Grand patron il l'a été car il aura contribué à la reconnaissance de sa discipline à Nancy.
Avant Mr PREVOT la chirurgie pédiatrique était connue localement mais avec lui elle a été reconnue et elle s'est constamment développée pour devenir un maillon essentiel de la chirurgie et de la pédiatrie universitaires nancéennes.
En 1997 lorsqu'il a été contraint par l'administration d'arrêter son activité hospitalière il disait : « Je n'ai jamais eu l'impression de travailler mais j'ai eu l'impression d'agir efficacement. J'avais le sentiment d'être utile »et au journaliste qui l'interrogeait sur ce qu'il allait faire il répondait : « il y a toujours quelque chose à faire : des arbres à abattre, des champs à faucher….Le bridge et le Golf, c'est pas mon style »

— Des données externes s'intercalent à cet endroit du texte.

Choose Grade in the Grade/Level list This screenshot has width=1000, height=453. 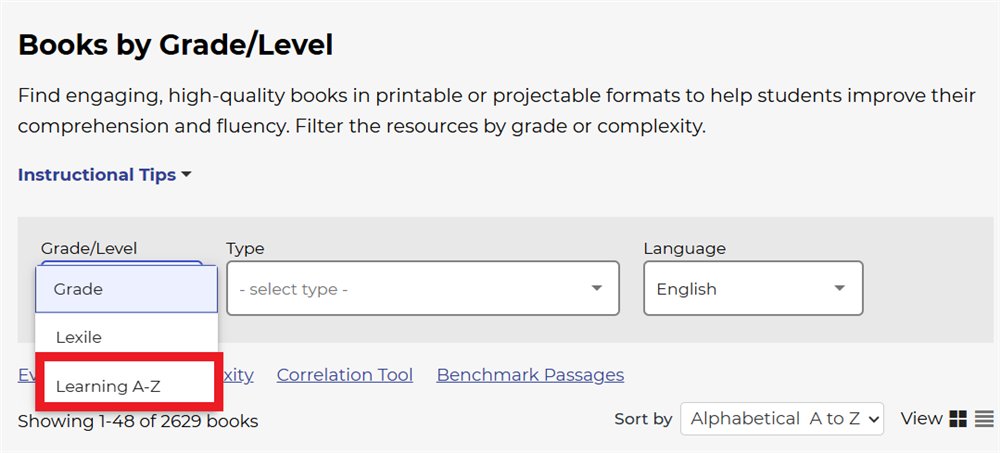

Il y a quelques temps son regard bleu acier, qu'il savait rendre très expressif disait encore la joie d'être parmi nous malgré ses difficultés d'élocution et de déplacement ; depuis quelques semaines ce regard n'exprimait plus que lassitude, interrogations, colère….probablement qu'il n'avait plus ce sentiment d'être utile et cela pour Mr PREVOT, était inimaginable.
A Mme Prévot, à ses 7 enfants (avec une pensée particulière pour Laurence), à ses 24 petits-enfants, à ses 27 arrières petits-enfants et à tous ceux et celles qui l'ont accompagné et assisté jusqu'aux derniers moments j'adresse avec Pierre LASCOMBES, avec tous les membres des équipes qu'il a dirigées, avec les bureaux de la SFCP et de la SOFOP nos condoléances attristées et notre témoignage de reconnaissance pour le parcours hospitalier et universitaire de Jean PREVOT.
Notre collègue de l'Hôpital Robert Debré, Christine Grapin nous a écrit : « Monsieur PREVOT était un authentique patron "à l'ancienne", il restera dans les mémoires de tous ceux qui l'ont connu, et dans l'histoire de la chirurgie pédiatrique française. »
Ainsi va l'hommage de la collectivité Locale et Nationale de Chirurgie pédiatrique à notre cher Patron.